Give an exact copy of the data that follows.

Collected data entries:
*** Block opens ***

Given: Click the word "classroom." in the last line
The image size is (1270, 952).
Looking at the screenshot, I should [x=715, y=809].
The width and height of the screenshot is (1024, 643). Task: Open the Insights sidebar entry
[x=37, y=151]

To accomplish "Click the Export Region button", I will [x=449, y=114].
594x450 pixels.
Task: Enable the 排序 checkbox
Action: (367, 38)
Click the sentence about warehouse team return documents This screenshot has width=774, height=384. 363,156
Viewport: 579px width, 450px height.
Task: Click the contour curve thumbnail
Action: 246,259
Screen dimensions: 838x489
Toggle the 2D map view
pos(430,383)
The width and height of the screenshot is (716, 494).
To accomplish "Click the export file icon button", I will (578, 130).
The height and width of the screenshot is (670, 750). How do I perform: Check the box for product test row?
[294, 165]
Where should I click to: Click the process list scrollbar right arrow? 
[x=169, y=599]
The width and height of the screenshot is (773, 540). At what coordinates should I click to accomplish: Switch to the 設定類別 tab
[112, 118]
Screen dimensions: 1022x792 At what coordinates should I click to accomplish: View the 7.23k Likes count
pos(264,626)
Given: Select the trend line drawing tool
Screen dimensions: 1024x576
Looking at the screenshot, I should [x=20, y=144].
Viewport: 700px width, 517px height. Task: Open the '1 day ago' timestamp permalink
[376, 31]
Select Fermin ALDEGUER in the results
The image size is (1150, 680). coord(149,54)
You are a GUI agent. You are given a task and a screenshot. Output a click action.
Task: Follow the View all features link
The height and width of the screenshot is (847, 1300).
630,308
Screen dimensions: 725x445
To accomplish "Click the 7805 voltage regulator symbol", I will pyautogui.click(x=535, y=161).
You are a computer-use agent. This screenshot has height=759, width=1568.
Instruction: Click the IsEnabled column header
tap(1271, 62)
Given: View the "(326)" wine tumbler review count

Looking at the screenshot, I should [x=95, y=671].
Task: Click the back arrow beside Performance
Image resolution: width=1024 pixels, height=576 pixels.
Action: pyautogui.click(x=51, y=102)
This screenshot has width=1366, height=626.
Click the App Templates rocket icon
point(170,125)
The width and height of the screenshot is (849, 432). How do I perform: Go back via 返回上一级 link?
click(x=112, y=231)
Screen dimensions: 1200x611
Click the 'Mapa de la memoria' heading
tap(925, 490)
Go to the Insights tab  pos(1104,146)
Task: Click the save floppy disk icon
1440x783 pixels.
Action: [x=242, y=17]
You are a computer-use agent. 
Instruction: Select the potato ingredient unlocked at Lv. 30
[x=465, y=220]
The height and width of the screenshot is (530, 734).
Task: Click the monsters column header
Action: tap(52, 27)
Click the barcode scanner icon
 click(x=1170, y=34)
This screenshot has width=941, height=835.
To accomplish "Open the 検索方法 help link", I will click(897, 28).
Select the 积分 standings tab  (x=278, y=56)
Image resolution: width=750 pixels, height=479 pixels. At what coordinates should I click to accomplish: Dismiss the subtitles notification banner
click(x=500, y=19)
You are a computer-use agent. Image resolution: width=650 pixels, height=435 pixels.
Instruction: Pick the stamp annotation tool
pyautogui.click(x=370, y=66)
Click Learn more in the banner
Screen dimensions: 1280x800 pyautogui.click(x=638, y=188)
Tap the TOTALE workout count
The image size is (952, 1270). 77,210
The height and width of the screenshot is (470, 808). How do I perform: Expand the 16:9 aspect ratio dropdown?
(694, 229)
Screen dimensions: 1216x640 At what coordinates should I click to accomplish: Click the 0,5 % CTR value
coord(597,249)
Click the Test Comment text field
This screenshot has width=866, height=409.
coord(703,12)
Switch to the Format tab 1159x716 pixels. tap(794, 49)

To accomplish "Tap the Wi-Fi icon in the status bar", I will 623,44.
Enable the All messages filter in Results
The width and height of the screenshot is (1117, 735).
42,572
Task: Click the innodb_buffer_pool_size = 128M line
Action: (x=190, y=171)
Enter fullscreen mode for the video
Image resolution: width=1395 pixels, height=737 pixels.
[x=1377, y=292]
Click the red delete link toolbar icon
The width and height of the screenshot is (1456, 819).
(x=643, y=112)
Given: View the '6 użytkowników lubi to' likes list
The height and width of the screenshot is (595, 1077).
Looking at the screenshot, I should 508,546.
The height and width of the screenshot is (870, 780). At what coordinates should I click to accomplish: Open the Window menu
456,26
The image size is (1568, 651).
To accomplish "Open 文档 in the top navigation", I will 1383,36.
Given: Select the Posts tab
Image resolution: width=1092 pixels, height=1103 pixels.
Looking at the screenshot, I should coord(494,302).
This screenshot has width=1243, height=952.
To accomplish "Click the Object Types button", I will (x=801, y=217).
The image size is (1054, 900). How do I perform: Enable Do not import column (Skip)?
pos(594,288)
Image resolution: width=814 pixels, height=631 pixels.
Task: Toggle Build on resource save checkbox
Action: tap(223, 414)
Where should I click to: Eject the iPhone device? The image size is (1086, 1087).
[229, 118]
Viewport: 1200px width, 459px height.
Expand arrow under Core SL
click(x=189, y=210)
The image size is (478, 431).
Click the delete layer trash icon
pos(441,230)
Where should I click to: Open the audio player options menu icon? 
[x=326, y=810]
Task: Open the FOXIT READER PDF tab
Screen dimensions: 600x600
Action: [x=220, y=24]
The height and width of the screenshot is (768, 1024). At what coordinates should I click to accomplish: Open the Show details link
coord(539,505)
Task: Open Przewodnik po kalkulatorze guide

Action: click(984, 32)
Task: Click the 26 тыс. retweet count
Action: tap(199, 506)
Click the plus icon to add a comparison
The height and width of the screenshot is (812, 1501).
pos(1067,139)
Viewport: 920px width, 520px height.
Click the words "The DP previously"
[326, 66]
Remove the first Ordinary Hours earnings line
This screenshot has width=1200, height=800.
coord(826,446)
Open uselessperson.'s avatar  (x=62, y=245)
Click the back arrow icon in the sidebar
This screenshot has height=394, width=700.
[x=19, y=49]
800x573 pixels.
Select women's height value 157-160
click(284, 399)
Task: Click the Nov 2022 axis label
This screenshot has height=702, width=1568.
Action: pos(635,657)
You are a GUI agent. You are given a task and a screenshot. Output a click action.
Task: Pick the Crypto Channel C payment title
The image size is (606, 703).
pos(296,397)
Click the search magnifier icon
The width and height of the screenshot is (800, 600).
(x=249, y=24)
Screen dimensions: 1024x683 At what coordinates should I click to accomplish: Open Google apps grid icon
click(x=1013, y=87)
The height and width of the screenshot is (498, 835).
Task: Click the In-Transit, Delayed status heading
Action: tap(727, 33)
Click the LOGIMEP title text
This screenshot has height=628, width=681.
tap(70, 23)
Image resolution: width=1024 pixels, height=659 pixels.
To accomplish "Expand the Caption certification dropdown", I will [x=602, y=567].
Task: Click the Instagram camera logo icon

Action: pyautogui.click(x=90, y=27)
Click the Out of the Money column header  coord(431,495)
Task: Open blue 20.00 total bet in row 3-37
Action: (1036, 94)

*** Block closes ***

[Output of the exercise]:
Given: Click the word "classroom." in the last line
The image size is (1270, 952).
Looking at the screenshot, I should [x=715, y=809].
The width and height of the screenshot is (1024, 643). Task: Open the Insights sidebar entry
[x=37, y=151]

To accomplish "Click the Export Region button", I will [x=449, y=114].
594x450 pixels.
Task: Enable the 排序 checkbox
Action: (367, 38)
Click the sentence about warehouse team return documents This screenshot has width=774, height=384. 363,156
Viewport: 579px width, 450px height.
Task: Click the contour curve thumbnail
Action: 246,259
Screen dimensions: 838x489
Toggle the 2D map view
pos(430,383)
The width and height of the screenshot is (716, 494).
To accomplish "Click the export file icon button", I will (578, 130).
The height and width of the screenshot is (670, 750). How do I perform: Check the box for product test row?
[294, 165]
Where should I click to: Click the process list scrollbar right arrow? 
[x=169, y=599]
The width and height of the screenshot is (773, 540). At what coordinates should I click to accomplish: Switch to the 設定類別 tab
[112, 118]
Screen dimensions: 1022x792 At what coordinates should I click to accomplish: View the 7.23k Likes count
pos(264,626)
Given: Select the trend line drawing tool
Screen dimensions: 1024x576
Looking at the screenshot, I should [x=20, y=144].
Viewport: 700px width, 517px height. Task: Open the '1 day ago' timestamp permalink
[376, 31]
Select Fermin ALDEGUER in the results
The image size is (1150, 680). coord(149,54)
You are a GUI agent. You are given a task and a screenshot. Output a click action.
Task: Follow the View all features link
The height and width of the screenshot is (847, 1300).
630,308
Screen dimensions: 725x445
To accomplish "Click the 7805 voltage regulator symbol", I will pyautogui.click(x=535, y=161).
You are a computer-use agent. This screenshot has height=759, width=1568.
Instruction: Click the IsEnabled column header
tap(1271, 62)
Given: View the "(326)" wine tumbler review count

Looking at the screenshot, I should [x=95, y=671].
Task: Click the back arrow beside Performance
Image resolution: width=1024 pixels, height=576 pixels.
Action: pyautogui.click(x=51, y=102)
This screenshot has width=1366, height=626.
Click the App Templates rocket icon
point(170,125)
The width and height of the screenshot is (849, 432). How do I perform: Go back via 返回上一级 link?
click(x=112, y=231)
Screen dimensions: 1200x611
Click the 'Mapa de la memoria' heading
tap(925, 490)
Go to the Insights tab  pos(1104,146)
Task: Click the save floppy disk icon
1440x783 pixels.
Action: [x=242, y=17]
You are a computer-use agent. 
Instruction: Select the potato ingredient unlocked at Lv. 30
[x=465, y=220]
The height and width of the screenshot is (530, 734).
Task: Click the monsters column header
Action: tap(52, 27)
Click the barcode scanner icon
 click(x=1170, y=34)
This screenshot has width=941, height=835.
To accomplish "Open the 検索方法 help link", I will click(897, 28).
Select the 积分 standings tab  (x=278, y=56)
Image resolution: width=750 pixels, height=479 pixels. At what coordinates should I click to accomplish: Dismiss the subtitles notification banner
click(x=500, y=19)
You are a computer-use agent. Image resolution: width=650 pixels, height=435 pixels.
Instruction: Pick the stamp annotation tool
pyautogui.click(x=370, y=66)
Click Learn more in the banner
Screen dimensions: 1280x800 pyautogui.click(x=638, y=188)
Tap the TOTALE workout count
The image size is (952, 1270). 77,210
The height and width of the screenshot is (470, 808). How do I perform: Expand the 16:9 aspect ratio dropdown?
(694, 229)
Screen dimensions: 1216x640 At what coordinates should I click to accomplish: Click the 0,5 % CTR value
coord(597,249)
Click the Test Comment text field
This screenshot has width=866, height=409.
coord(703,12)
Switch to the Format tab 1159x716 pixels. tap(794, 49)

To accomplish "Tap the Wi-Fi icon in the status bar", I will 623,44.
Enable the All messages filter in Results
The width and height of the screenshot is (1117, 735).
42,572
Task: Click the innodb_buffer_pool_size = 128M line
Action: (x=190, y=171)
Enter fullscreen mode for the video
Image resolution: width=1395 pixels, height=737 pixels.
[x=1377, y=292]
Click the red delete link toolbar icon
The width and height of the screenshot is (1456, 819).
(x=643, y=112)
Given: View the '6 użytkowników lubi to' likes list
The height and width of the screenshot is (595, 1077).
Looking at the screenshot, I should 508,546.
The height and width of the screenshot is (870, 780). At what coordinates should I click to accomplish: Open the Window menu
456,26
The image size is (1568, 651).
To accomplish "Open 文档 in the top navigation", I will 1383,36.
Given: Select the Posts tab
Image resolution: width=1092 pixels, height=1103 pixels.
Looking at the screenshot, I should coord(494,302).
This screenshot has width=1243, height=952.
To accomplish "Click the Object Types button", I will (x=801, y=217).
The image size is (1054, 900). How do I perform: Enable Do not import column (Skip)?
pos(594,288)
Image resolution: width=814 pixels, height=631 pixels.
Task: Toggle Build on resource save checkbox
Action: tap(223, 414)
Where should I click to: Eject the iPhone device? The image size is (1086, 1087).
[229, 118]
Viewport: 1200px width, 459px height.
Expand arrow under Core SL
click(x=189, y=210)
The image size is (478, 431).
Click the delete layer trash icon
pos(441,230)
Where should I click to: Open the audio player options menu icon? 
[x=326, y=810]
Task: Open the FOXIT READER PDF tab
Screen dimensions: 600x600
Action: [x=220, y=24]
The height and width of the screenshot is (768, 1024). At what coordinates should I click to accomplish: Open the Show details link
coord(539,505)
Task: Open Przewodnik po kalkulatorze guide

Action: click(984, 32)
Task: Click the 26 тыс. retweet count
Action: tap(199, 506)
Click the plus icon to add a comparison
The height and width of the screenshot is (812, 1501).
pos(1067,139)
Viewport: 920px width, 520px height.
Click the words "The DP previously"
[326, 66]
Remove the first Ordinary Hours earnings line
This screenshot has width=1200, height=800.
coord(826,446)
Open uselessperson.'s avatar  (x=62, y=245)
Click the back arrow icon in the sidebar
This screenshot has height=394, width=700.
[x=19, y=49]
800x573 pixels.
Select women's height value 157-160
click(284, 399)
Task: Click the Nov 2022 axis label
This screenshot has height=702, width=1568.
Action: pos(635,657)
You are a GUI agent. You are given a task and a screenshot. Output a click action.
Task: Pick the Crypto Channel C payment title
The image size is (606, 703).
pos(296,397)
Click the search magnifier icon
The width and height of the screenshot is (800, 600).
(x=249, y=24)
Screen dimensions: 1024x683 At what coordinates should I click to accomplish: Open Google apps grid icon
click(x=1013, y=87)
The height and width of the screenshot is (498, 835).
Task: Click the In-Transit, Delayed status heading
Action: tap(727, 33)
Click the LOGIMEP title text
This screenshot has height=628, width=681.
tap(70, 23)
Image resolution: width=1024 pixels, height=659 pixels.
To accomplish "Expand the Caption certification dropdown", I will [x=602, y=567].
Task: Click the Instagram camera logo icon

Action: pyautogui.click(x=90, y=27)
Click the Out of the Money column header  coord(431,495)
Task: Open blue 20.00 total bet in row 3-37
Action: (1036, 94)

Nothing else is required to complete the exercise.